In the long view, only one lifestyle choice leads to a population that can survive the next dinosaur killing asteroid impact.

But seriously, modern people underestimate how much it sucks foraging for food every day, even in the rain, even in the snow, even when the local animals have died off due to some disease, even when you are sick and/or injured, you either hunt or you go hungry. Your culture has to be largely word of mouth because anything else you have to carry with you. Technology progresses at a glacial pace because you don't have a system of writing and you don't have reliable sources for most raw materials. Even if you do find a source for something useful like obsidian your nomadic lifestyle means your access is still limited.

My stance remains that people who wax poetically about how superior the Hunter-Gatherer lifestyle is are not thinking things all the way through.




Thanks, great discussion and great points. I agree on all of them, but the part about space sticks in my brain. While I think it's correct, imo it's only looking at one side of the long-term-human-survival coin.

>In the long view, only one lifestyle choice leads to a population that can survive the next dinosaur killing asteroid impact.

A nice future to imagine, but it's hardly a foregone conclusion. The future might lead there, or it might lead elsewhere.

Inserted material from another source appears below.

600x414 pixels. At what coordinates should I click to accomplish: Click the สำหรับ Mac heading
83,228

In the real world it's looking like business-as-usual kills the civilization (but not the human species) before we get a chance to re-enact Deep Impact. https://www.youtube.com/watch?v=HMmChiLZZHg

Expanding into space doesn't help us if we proceed to destroy our habitats on a finite time-scale (which is all "unsustainable" means: that it cannot continue for some reason). And we haven't figured out how to avoid that in an industrial society, which is necessary for living in space. New planets don't help if every civilization you establish on them inevitably collapses. Expanding through space can't be used to maintain a non-zero exponential growth rate either, if for no other reason than that the available volume of space only grows as t^3.

Ultimately we must BOTH establish a completely sustainable, steady-state (capable of 0% growth indefinitely) global civilization AND expand into space, or perish as a species. Neither is sufficient on its own.

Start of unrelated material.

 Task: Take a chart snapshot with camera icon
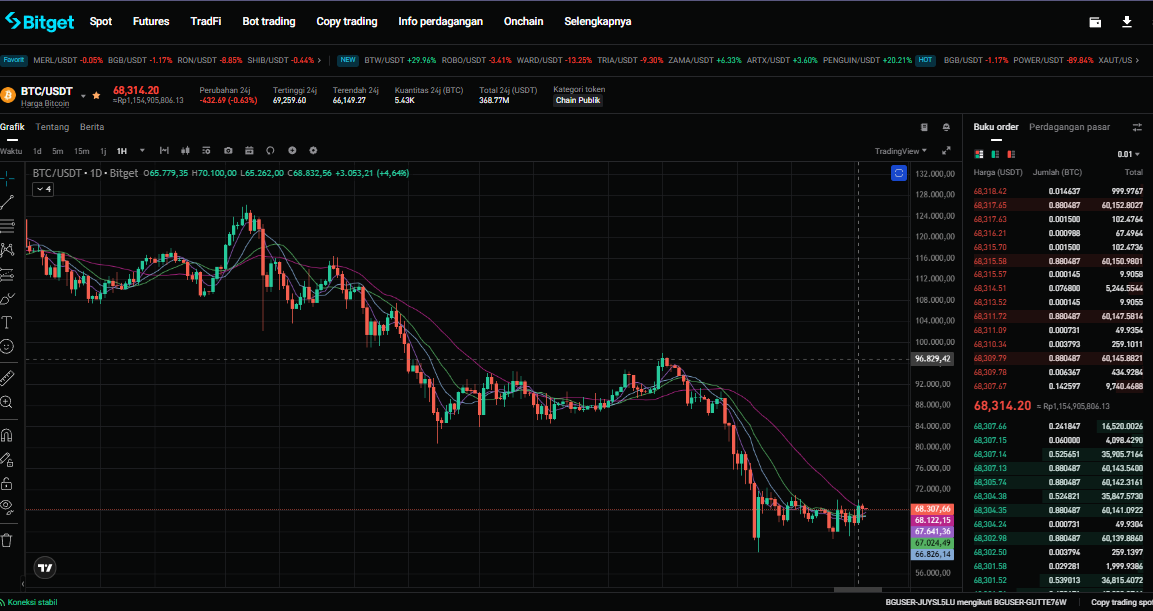tap(228, 151)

Agriculture does seem to help the latter, but it hurts the former. Seeing as how we haven't actually retired the asteroid risk yet, and yet we have introduced at least two new existential risks (nuclear war and environmental degradation/climate change), I'd say we're not looking that great in the long view.

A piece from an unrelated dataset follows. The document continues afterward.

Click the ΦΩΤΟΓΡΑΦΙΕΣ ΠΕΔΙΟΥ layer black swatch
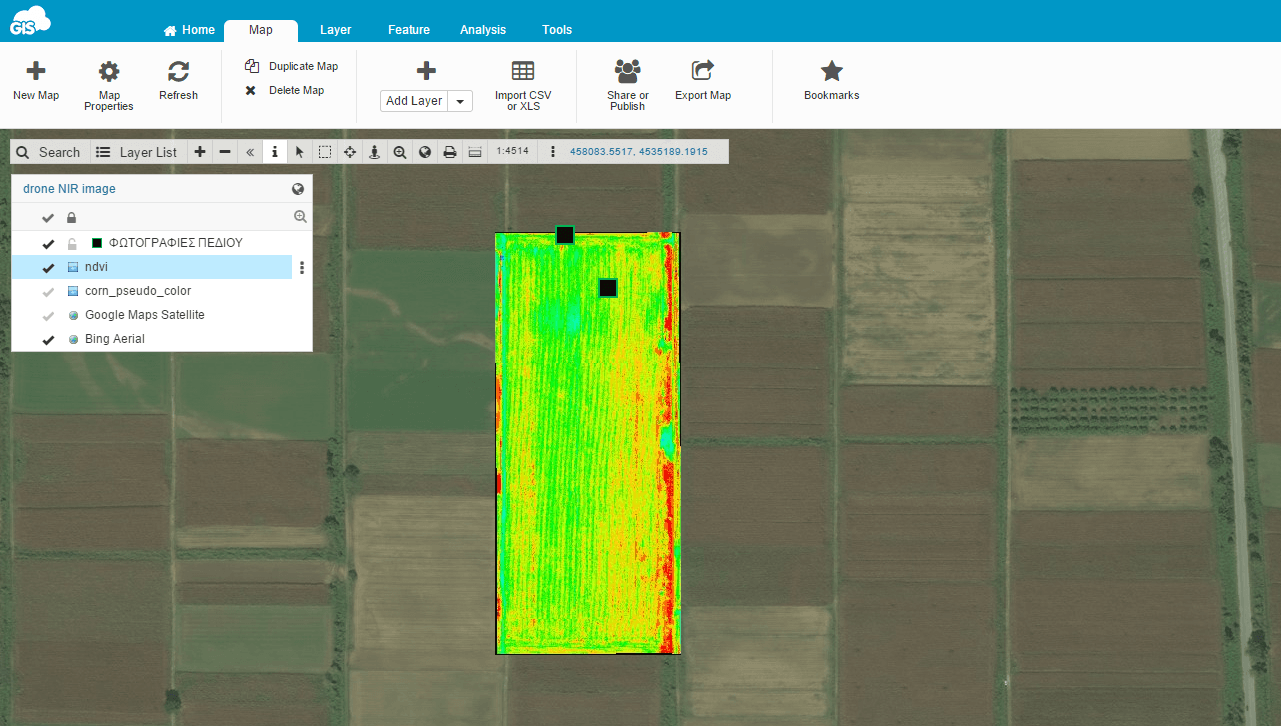The width and height of the screenshot is (1281, 726). click(97, 243)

Our current score seems to be two steps backwards, one [hypothetical] step forwards.


>From a gene propagation standpoint.. Agriculture is the clear winner

Removing the primary means of genetic selection doesn't improve gene propogation qualitatively and it only improves quantity in theory until population levels reach capacity and another limitation restricts further growth. If birth rates decline over all, such that 1/1 survive now rather than 2/10 then we have regressed both quantitatively and qualitatively on an individual level. The only thing agriculture has added is the stability and certainty of food supply for those who control the means of production; which allows for a larger population, economics, and tech development, but doesn't necessarily improve genetic propogation in the long term for individuals.